## [Required task]
Rewrite the listing below with every "computer-use agent" replaced by "desktop assistant", leaving everything else as it is.

## [Supplied entries]
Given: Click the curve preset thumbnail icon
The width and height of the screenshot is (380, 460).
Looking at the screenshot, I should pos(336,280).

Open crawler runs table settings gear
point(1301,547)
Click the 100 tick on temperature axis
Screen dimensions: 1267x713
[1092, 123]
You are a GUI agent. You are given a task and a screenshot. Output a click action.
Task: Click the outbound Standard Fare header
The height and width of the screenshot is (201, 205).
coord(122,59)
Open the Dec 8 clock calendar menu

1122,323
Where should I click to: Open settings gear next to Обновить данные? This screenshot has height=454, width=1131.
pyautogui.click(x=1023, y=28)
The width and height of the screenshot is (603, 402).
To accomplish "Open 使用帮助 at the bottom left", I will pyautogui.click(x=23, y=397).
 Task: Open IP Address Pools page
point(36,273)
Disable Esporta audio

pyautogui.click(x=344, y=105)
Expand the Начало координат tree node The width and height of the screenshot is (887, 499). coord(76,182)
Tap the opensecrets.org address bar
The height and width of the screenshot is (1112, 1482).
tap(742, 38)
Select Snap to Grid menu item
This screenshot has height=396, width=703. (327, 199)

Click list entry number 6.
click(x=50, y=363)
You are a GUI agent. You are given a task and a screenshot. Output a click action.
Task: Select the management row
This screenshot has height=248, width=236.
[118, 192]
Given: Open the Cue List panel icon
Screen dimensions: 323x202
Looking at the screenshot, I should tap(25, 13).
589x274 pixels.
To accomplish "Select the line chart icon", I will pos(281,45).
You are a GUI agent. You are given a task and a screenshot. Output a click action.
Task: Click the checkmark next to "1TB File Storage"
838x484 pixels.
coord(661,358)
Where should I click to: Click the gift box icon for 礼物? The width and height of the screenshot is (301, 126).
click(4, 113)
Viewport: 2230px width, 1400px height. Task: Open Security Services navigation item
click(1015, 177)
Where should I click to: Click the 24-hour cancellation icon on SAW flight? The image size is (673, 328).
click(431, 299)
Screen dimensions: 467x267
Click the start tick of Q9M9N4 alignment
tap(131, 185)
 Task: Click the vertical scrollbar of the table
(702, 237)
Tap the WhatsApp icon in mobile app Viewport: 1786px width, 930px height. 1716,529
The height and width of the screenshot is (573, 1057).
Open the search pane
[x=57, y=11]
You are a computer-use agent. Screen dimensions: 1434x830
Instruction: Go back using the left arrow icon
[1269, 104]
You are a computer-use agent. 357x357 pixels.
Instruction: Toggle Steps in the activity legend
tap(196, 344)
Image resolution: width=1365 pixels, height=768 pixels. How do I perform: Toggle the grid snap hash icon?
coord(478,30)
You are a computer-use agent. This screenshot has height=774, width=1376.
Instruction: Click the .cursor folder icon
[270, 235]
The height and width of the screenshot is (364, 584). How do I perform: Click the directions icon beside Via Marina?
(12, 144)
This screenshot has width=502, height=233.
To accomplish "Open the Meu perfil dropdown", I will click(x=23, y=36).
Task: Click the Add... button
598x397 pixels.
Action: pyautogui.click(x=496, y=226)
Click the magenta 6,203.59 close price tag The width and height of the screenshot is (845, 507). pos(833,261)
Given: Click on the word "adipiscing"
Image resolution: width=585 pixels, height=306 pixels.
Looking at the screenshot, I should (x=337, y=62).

## [Reply to the task]
Given: Click the curve preset thumbnail icon
The width and height of the screenshot is (380, 460).
Looking at the screenshot, I should pos(336,280).

Open crawler runs table settings gear
point(1301,547)
Click the 100 tick on temperature axis
Screen dimensions: 1267x713
[1092, 123]
You are a GUI agent. You are given a task and a screenshot. Output a click action.
Task: Click the outbound Standard Fare header
The height and width of the screenshot is (201, 205).
coord(122,59)
Open the Dec 8 clock calendar menu

1122,323
Where should I click to: Open settings gear next to Обновить данные? This screenshot has height=454, width=1131.
pyautogui.click(x=1023, y=28)
The width and height of the screenshot is (603, 402).
To accomplish "Open 使用帮助 at the bottom left", I will pyautogui.click(x=23, y=397).
 Task: Open IP Address Pools page
point(36,273)
Disable Esporta audio

pyautogui.click(x=344, y=105)
Expand the Начало координат tree node The width and height of the screenshot is (887, 499). coord(76,182)
Tap the opensecrets.org address bar
The height and width of the screenshot is (1112, 1482).
tap(742, 38)
Select Snap to Grid menu item
This screenshot has height=396, width=703. (327, 199)

Click list entry number 6.
click(x=50, y=363)
You are a GUI agent. You are given a task and a screenshot. Output a click action.
Task: Select the management row
This screenshot has height=248, width=236.
[118, 192]
Given: Open the Cue List panel icon
Screen dimensions: 323x202
Looking at the screenshot, I should tap(25, 13).
589x274 pixels.
To accomplish "Select the line chart icon", I will pos(281,45).
You are a GUI agent. You are given a task and a screenshot. Output a click action.
Task: Click the checkmark next to "1TB File Storage"
838x484 pixels.
coord(661,358)
Where should I click to: Click the gift box icon for 礼物? The width and height of the screenshot is (301, 126).
click(4, 113)
Viewport: 2230px width, 1400px height. Task: Open Security Services navigation item
click(1015, 177)
Where should I click to: Click the 24-hour cancellation icon on SAW flight? The image size is (673, 328).
click(431, 299)
Screen dimensions: 467x267
Click the start tick of Q9M9N4 alignment
tap(131, 185)
 Task: Click the vertical scrollbar of the table
(702, 237)
Tap the WhatsApp icon in mobile app Viewport: 1786px width, 930px height. 1716,529
The height and width of the screenshot is (573, 1057).
Open the search pane
[x=57, y=11]
You are a desktop assistant. Screen dimensions: 1434x830
Instruction: Go back using the left arrow icon
[1269, 104]
You are a desktop assistant. 357x357 pixels.
Instruction: Toggle Steps in the activity legend
tap(196, 344)
Image resolution: width=1365 pixels, height=768 pixels. How do I perform: Toggle the grid snap hash icon?
coord(478,30)
You are a desktop assistant. This screenshot has height=774, width=1376.
Instruction: Click the .cursor folder icon
[270, 235]
The height and width of the screenshot is (364, 584). How do I perform: Click the directions icon beside Via Marina?
(12, 144)
This screenshot has width=502, height=233.
To accomplish "Open the Meu perfil dropdown", I will click(x=23, y=36).
Task: Click the Add... button
598x397 pixels.
Action: pyautogui.click(x=496, y=226)
Click the magenta 6,203.59 close price tag The width and height of the screenshot is (845, 507). pos(833,261)
Given: Click on the word "adipiscing"
Image resolution: width=585 pixels, height=306 pixels.
Looking at the screenshot, I should (x=337, y=62).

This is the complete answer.